誰が上で誰が下なのかを言っているのです!」
「お前ら!」
完全に激怒したサラーナが2人を斬り殺そうと腰にある剣に手を掛けたが、その動きの前に土下座した者がいた。
「どうかサラーナ様怒りを御沈めに!
アンフニャム様、バヤルツェツェグ様、お二人の御意見はごもっとも。
しかし僭越ながら東南部の者達、我らが友でもあるエメチ、朱淑娥、カチューシャ、チャナム、コンジェルそして、その他の者達もウルバルト帝国出身者にも負けぬ忠誠を誓い‥‥。」
必死の土下座と言い訳に似た謝罪と弁解がツォモルリグの口から出たが、それは2人の怒りを招く結果となった。

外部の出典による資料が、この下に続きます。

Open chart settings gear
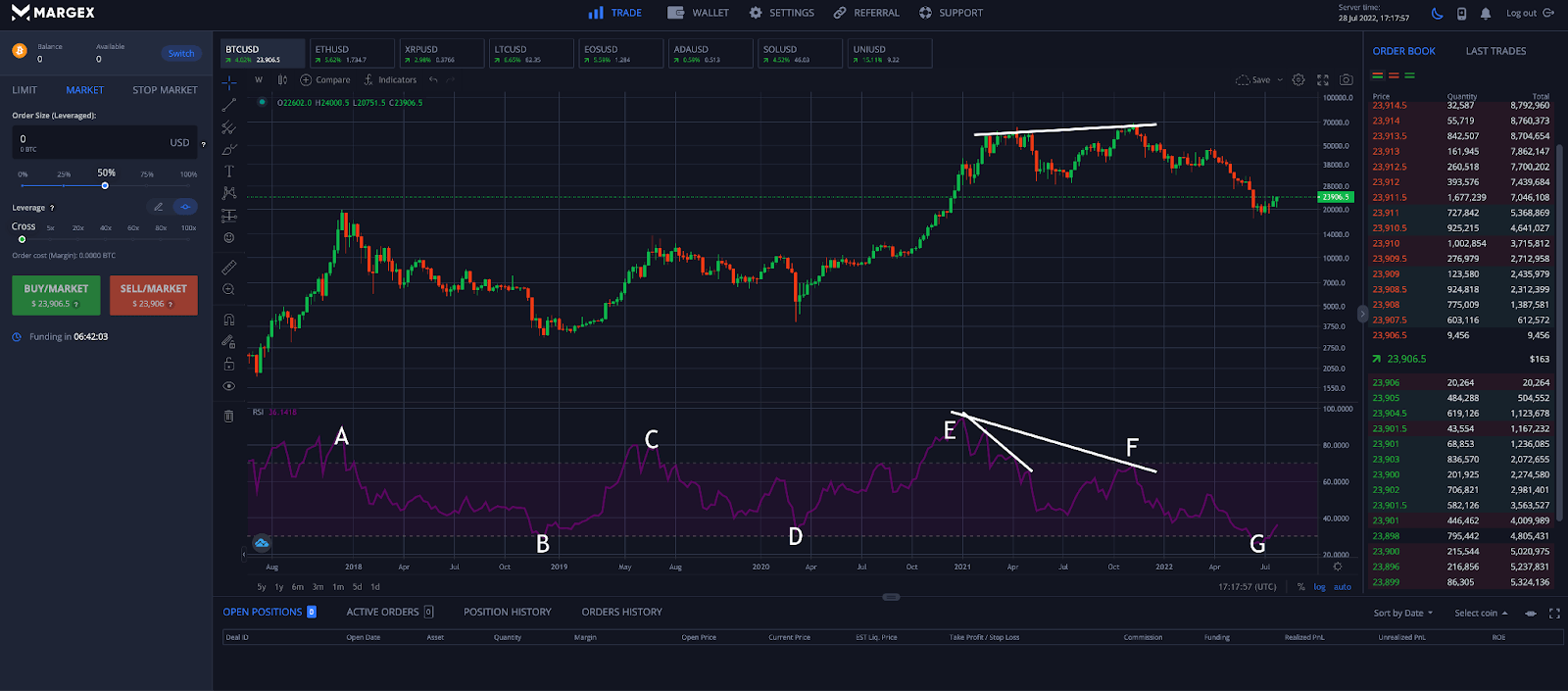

土下座するツォモルリグに真顔のアンフニャムが近づくと、その顔面に向け蹴りを放ったのだ。
そしてバヤルツェツェグの言葉、仰け反るツォモルリグを罵倒する言葉が放たれた。
「ツォモルリグ、お前は亡きボルテ様の従者の娘。
本来ならサラーナ様の側になど侍る事など許されない者だ!
それが亡きボルテ様の恩を忘れサラーナ様には何も教えてはおらぬ!
何を重視せねばならないかをだ!
今の今まで何をしておった、この役立たずが!」
その言葉に一瞬怒りの表情になったツォモルリグだったが、すぐに再び土下座をしたアンフニャムとバヤルツェツェグに対してであった。
「‥‥申し訳ございませぬ。」
ツォモルリグの再びの必死の土下座。
だが、その行為を裏切る者、再びサラーナが剣を手を掛け完全に抜いた。
「貴様ら‥‥よくもツォモルリグを!」
2人に斬りかかるサラーナ、それでも平然としたアンフニャムとバヤルツェツェグ、土下座から一転し2人を守ろうとして前に出たツォモルリグ、そして自分も剣を抜いたボルド。

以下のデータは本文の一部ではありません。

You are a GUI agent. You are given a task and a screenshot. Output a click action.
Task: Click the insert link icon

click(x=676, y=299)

ボルドの鞘から牛頭が抜かれ、サラーナの剣を弾き飛ばしたのだ。
「サラーナ様、落ち着かれよ!
アンフニャム、バヤルツェツェグ、ツォモルリグも‥‥。」
しかしボルドの言葉が終わる前にサラーナが倒れたのだ。
口を抑え蹲った。
口から嘔吐物が流れ出た。
「サラーナ様、どうされた⁉︎」
「サラーナ様、サラーナ様⁉︎」
突然のサラーナの異変、慌てる2人に平然と笑う2人に分かれた。
「ほう、これは我らが望んだ『次世代の女帝』を孕んだのですか!
これでウルバルト帝国は安泰、混じり気のない完全なる正統血統を持つ次世代の女帝が誕生する!
実にめでたい!」
ボルドとツォモルリグが真青な顔しアンフニャムとバヤルツェツェグが笑い声を出した。